Given information

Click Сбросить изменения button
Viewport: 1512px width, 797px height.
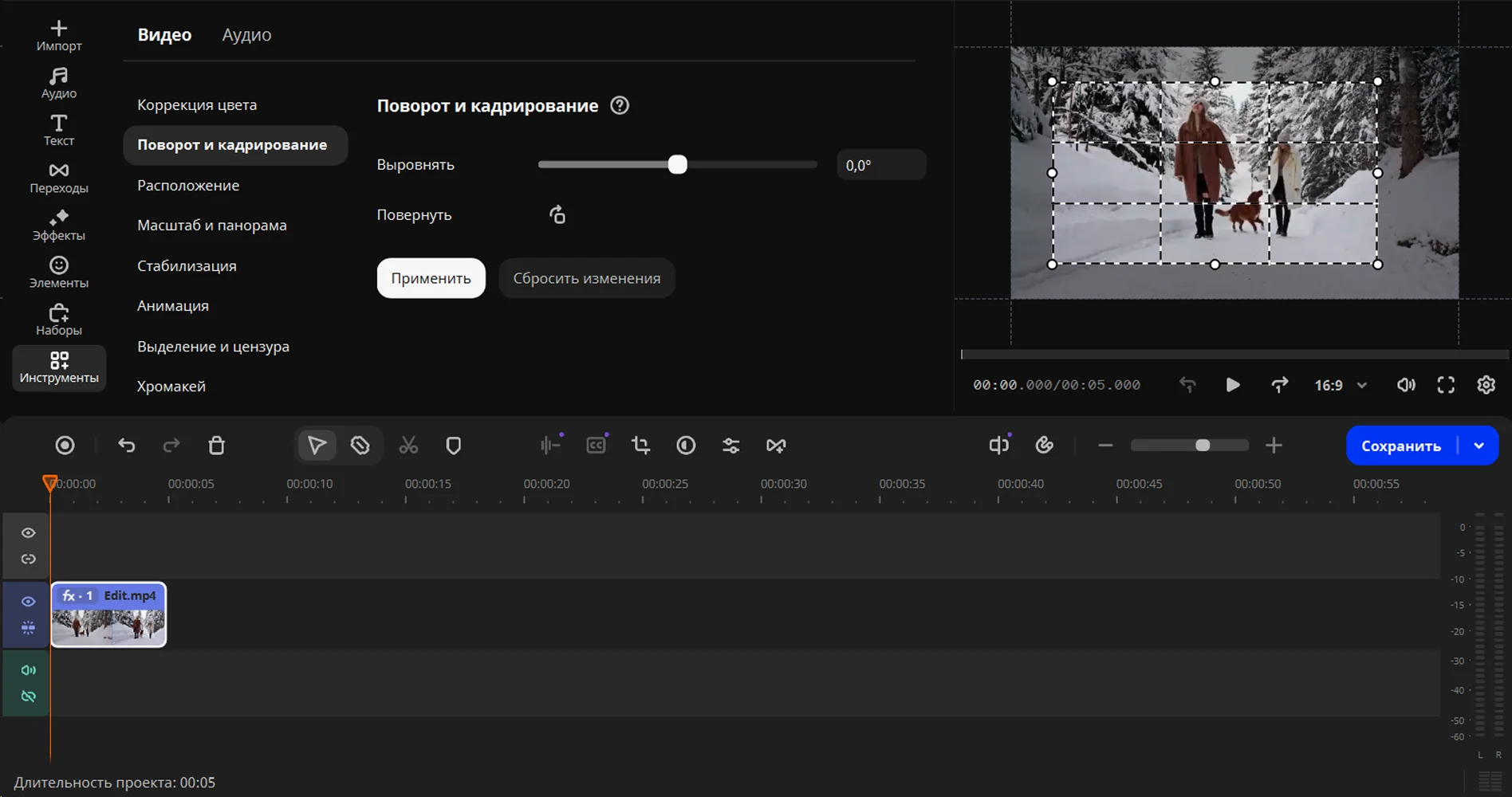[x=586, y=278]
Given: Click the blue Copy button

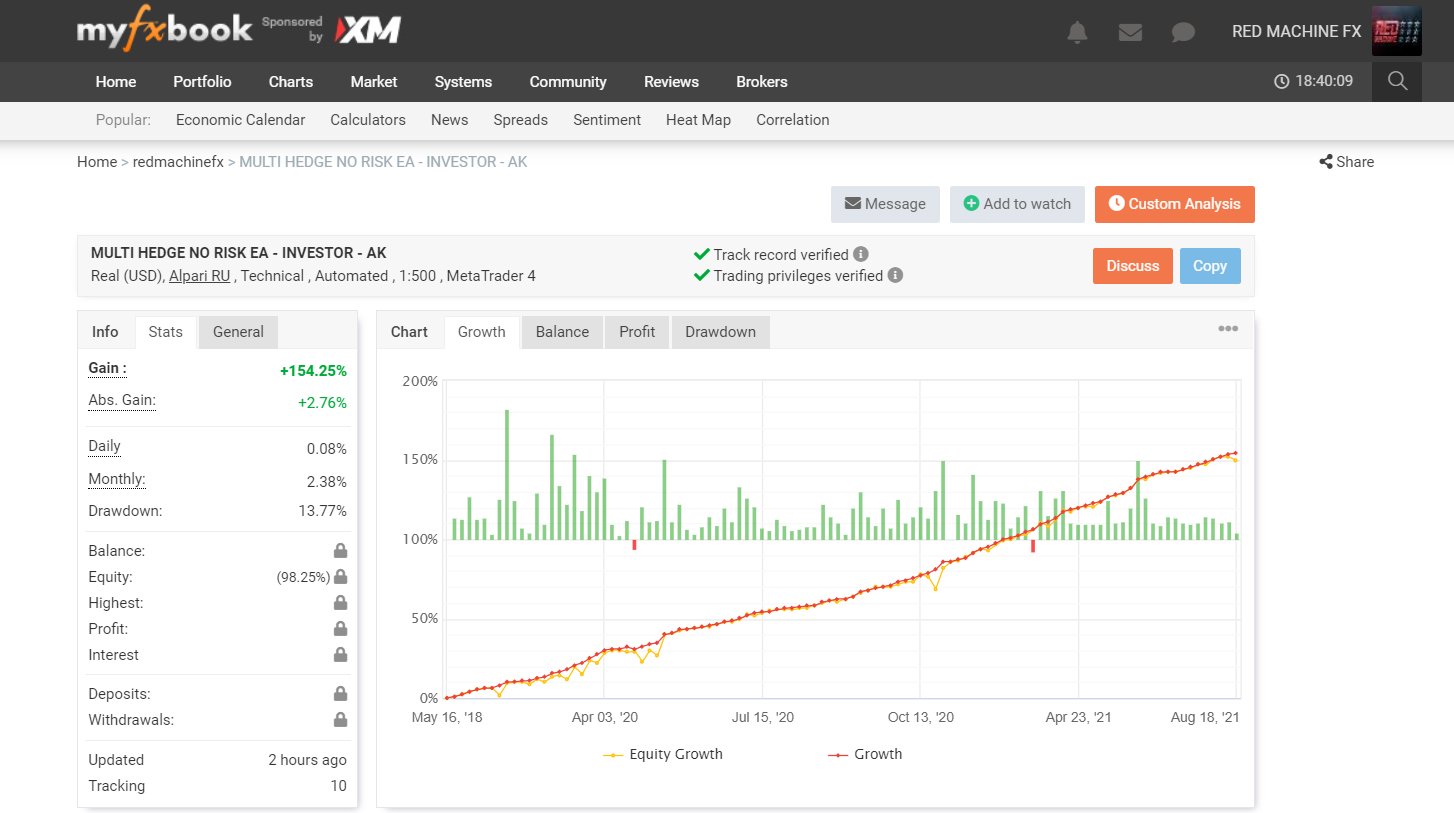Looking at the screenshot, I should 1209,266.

Goal
Repeat every line of the records above word for word, leaving out the pictures.

Result of this exercise
Click Сбросить изменения button
Viewport: 1512px width, 797px height.
[x=586, y=278]
Given: Click the blue Copy button

Looking at the screenshot, I should 1209,266.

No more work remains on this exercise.